CS 559 — Computer Graphics

A mix of mathematical and practical topics regarding the efficient drawing of 2d and 3d scenes. Hierarchical modeling, parametric curves, transformations, projections, the GPU graphics pipeline, and mathematical models for lighting are the main focuses. I took this class with Eftychios Sifakis (Efty), who uses a particularly obscure grading scheme: total_grade = x * (sum_of_project_grades) + y * max(avg(midterm, final), final), where x and y aren’t disclosed. Projects are graded out of 4, and obtaining a 3 is usually quite easy, but obtaining a 4 is a matter of creativity and originality. This framework is a little controversial because of the arbitrariness of how 3s and 4s are distributed (I agree with this critique: distribution is not and cannot be fair), but it gives the student more flexibility over their learning. Michael Gleicher is the other graphics professor at UW: his version of the course seems to be much more structured. Michael and Efty have historically made a lot of course material available publicly online (Spring ‘23; List of Terms).
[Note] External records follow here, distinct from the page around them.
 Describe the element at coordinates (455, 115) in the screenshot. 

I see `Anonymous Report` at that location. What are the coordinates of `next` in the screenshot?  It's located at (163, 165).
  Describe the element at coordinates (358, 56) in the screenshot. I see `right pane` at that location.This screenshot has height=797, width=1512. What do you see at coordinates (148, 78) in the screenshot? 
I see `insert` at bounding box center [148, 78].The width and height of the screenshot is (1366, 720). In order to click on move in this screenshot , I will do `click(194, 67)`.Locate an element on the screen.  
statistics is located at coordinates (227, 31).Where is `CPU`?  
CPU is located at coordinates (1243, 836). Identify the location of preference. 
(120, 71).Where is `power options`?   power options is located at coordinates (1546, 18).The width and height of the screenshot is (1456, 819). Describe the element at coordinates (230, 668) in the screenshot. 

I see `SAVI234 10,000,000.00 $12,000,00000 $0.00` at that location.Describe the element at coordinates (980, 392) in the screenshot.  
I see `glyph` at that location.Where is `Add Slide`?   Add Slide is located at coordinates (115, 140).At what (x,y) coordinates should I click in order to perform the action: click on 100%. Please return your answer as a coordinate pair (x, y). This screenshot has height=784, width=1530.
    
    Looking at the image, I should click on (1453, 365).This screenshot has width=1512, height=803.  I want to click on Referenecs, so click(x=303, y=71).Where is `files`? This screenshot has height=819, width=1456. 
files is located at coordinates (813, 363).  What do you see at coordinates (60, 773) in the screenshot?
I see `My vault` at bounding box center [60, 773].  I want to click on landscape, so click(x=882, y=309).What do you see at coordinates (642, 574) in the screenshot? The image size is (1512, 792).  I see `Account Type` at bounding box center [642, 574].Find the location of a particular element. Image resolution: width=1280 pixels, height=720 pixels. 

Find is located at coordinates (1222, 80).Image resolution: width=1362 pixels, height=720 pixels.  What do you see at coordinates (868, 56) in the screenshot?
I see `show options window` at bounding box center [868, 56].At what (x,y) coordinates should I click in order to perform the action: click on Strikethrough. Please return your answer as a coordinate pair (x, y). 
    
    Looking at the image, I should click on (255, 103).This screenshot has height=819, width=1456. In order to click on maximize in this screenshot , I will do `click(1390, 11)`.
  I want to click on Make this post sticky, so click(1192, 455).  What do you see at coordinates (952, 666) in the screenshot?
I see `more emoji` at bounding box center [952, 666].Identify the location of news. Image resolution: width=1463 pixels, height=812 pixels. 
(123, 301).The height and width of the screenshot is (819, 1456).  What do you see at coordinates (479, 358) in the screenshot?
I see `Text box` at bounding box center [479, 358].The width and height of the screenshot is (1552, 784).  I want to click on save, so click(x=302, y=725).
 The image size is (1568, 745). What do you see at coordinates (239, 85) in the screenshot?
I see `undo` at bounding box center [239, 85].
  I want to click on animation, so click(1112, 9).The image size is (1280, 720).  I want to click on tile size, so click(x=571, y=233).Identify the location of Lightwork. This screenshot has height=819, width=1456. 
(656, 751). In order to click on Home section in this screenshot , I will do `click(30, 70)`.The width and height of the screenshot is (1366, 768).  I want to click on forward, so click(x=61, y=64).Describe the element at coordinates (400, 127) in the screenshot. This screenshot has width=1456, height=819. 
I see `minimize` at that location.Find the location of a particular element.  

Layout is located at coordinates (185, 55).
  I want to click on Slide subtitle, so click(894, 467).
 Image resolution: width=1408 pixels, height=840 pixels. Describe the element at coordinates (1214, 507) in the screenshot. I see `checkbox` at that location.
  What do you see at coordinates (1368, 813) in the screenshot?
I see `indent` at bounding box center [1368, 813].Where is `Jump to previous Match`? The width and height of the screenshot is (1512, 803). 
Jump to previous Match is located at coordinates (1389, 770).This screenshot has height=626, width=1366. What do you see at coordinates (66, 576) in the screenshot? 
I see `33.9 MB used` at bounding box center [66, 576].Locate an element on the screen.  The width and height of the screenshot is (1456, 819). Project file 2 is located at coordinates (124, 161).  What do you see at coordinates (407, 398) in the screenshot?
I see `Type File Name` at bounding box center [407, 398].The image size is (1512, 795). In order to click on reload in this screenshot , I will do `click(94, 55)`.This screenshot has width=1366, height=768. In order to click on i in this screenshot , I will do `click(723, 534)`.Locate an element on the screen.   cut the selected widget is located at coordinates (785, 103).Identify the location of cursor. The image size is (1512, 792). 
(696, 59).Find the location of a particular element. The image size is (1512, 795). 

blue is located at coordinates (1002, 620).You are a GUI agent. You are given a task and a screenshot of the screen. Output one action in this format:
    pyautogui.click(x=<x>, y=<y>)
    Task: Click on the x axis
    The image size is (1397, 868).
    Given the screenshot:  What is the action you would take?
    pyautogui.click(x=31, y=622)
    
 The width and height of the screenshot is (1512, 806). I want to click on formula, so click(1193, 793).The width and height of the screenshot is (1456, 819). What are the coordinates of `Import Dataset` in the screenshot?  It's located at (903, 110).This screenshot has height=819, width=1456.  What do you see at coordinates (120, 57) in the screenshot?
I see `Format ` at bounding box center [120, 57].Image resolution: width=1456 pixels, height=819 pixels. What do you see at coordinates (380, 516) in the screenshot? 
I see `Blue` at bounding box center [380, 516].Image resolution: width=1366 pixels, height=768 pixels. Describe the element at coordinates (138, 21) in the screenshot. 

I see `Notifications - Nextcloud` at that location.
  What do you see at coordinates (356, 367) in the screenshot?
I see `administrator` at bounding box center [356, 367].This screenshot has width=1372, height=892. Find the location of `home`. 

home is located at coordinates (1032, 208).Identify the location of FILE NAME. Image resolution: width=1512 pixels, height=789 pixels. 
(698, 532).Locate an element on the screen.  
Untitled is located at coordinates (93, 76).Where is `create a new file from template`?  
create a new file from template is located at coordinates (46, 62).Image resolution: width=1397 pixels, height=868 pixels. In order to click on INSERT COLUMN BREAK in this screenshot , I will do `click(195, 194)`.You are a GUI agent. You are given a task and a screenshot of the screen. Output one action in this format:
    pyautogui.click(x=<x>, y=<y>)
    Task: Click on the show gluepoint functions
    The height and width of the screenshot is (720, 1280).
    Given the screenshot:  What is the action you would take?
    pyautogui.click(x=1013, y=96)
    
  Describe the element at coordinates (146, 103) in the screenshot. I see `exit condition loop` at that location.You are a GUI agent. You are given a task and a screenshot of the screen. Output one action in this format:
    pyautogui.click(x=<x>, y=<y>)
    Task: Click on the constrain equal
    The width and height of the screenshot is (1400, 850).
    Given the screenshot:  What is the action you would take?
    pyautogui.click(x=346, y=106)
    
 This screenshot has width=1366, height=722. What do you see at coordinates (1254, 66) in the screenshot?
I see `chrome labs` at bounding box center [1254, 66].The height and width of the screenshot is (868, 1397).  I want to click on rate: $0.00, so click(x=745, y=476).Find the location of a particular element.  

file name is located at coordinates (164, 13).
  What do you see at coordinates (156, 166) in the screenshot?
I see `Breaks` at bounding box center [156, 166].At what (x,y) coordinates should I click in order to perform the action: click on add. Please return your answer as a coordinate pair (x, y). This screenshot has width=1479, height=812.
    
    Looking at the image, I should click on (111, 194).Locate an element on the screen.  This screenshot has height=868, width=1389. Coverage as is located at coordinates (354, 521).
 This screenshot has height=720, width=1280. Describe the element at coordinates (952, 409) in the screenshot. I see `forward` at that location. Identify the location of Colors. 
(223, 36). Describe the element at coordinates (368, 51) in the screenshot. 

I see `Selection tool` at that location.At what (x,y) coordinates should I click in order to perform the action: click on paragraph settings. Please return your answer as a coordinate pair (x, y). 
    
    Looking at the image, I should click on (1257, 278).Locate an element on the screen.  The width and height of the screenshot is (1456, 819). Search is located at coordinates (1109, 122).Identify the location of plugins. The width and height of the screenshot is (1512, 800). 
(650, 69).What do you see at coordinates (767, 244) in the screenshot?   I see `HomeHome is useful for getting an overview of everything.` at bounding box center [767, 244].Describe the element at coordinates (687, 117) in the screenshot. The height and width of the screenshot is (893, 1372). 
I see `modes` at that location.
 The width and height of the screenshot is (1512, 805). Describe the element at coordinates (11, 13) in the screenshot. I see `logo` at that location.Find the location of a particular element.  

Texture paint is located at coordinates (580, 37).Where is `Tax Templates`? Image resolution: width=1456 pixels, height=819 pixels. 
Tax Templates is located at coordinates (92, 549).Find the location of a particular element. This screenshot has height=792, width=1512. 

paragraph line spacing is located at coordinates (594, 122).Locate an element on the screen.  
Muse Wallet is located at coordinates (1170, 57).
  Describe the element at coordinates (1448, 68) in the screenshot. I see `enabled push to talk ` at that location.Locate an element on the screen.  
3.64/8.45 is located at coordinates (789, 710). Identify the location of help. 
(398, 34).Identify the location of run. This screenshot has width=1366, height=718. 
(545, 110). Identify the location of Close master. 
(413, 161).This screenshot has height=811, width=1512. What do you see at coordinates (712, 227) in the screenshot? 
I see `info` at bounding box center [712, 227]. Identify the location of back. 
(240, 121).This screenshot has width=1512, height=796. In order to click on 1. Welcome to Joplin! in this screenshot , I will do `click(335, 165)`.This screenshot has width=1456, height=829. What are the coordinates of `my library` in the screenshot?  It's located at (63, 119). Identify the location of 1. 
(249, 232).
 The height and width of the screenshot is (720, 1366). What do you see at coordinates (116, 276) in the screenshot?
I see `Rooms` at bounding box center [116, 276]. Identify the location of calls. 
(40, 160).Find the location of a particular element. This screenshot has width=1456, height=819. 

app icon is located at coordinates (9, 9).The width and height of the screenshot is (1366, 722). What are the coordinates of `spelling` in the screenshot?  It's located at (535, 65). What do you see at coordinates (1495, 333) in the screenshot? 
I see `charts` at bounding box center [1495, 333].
CS 502 — Theory and Practice in CS Education

An abstract guide to being a decent TA. Approximately 1 hour per week discussing personal opinions on high-level concepts with peers (discussion section), .25 hours reading/responding to various academic writings about tutoring, 1 hour on “the shelf” (the CS Learning Center), 1 hour in a “study group”, and maybe 1 hour observing a TA/Peer Mentor in office hours. I think that this course has good intention, but it’s not very effective. The theoretical portion of it was way too drawn out, repetitive, and obvious to maintain exigence (some of the insights are good, but the presentation didn’t do them service). The practical part of the course was also ineffective, because nobody ever showed up to the CSLC or the study groups. Apparently the course is being reworked, so it will probably be in a different format in coming semesters.

CS 536 — Intro to Programming Languages and Compilers

A (somewhat) practical intro to classic ideas in the space of compilers. As far as I know, this course has not changed an ounce since the 90s. The good part about this is that it contains all of the good ideas that were taught then; the downside is that it’s quite dry and the code for the projects is (in my humble opinion) awful. I’m currently working on a blog post where I refactor the code from this class. The topics are a mix of discrete-math-like ideas (FSMs, Lexing, Parsing) and low-level implementation details (Code Generation, Language Features, etc.). The course material is publicly available online. The central project is divided into 6 parts, dispensed across the semester; the grade is entirely composed of projects (40%) and exams (60%). The project is a reasonable amount of work considering how much of the grade it’s worth.

CS 538 — Intro to the Theory and Design of Programming Languages

Sundries under the large umbrella of PLs. Kaiser, the professor who taught and designed the course (at the time I took it) is young and enthusiastic; he doesn’t have the pretension of older and “more qualified” professors. That being said, the courage has a lot of rough edges. It gets very mathematical at times (with Lambda Calculus, Continuation-Passing-Style, Imperative Proofs, Haskell, etc.), yet also implementation-heavy (JavaScript, Closures, OOP). Many important ideas are covered, but the experience as a whole is a little fragmented. The 9 homeworks, 9 programming assignments, and 2 exams vary greatly in difficulty, and a handful are way harder then they ought to be, often because of needless ambiguity. Some course material may be on Kaiser’s website. Overall, it’s not a bad choice if you are interested in the subject.

CS 368 — Learn a Programming Language: C++

A high-independence C++ workshop. I took this with Tyler, who was on leave at the beginning of the semester, so the 1-credit course was compressed into the second half of the semester. The materials are publicly available on his website. It’s 6 short (25-50 LoC) projects, plus some optional lectures. Grading is pass-fail, and very forgiving. The range of C++ covered is pretty narrow, but that’s to be expected given the breadth of C++, and the most important ideas are mentioned.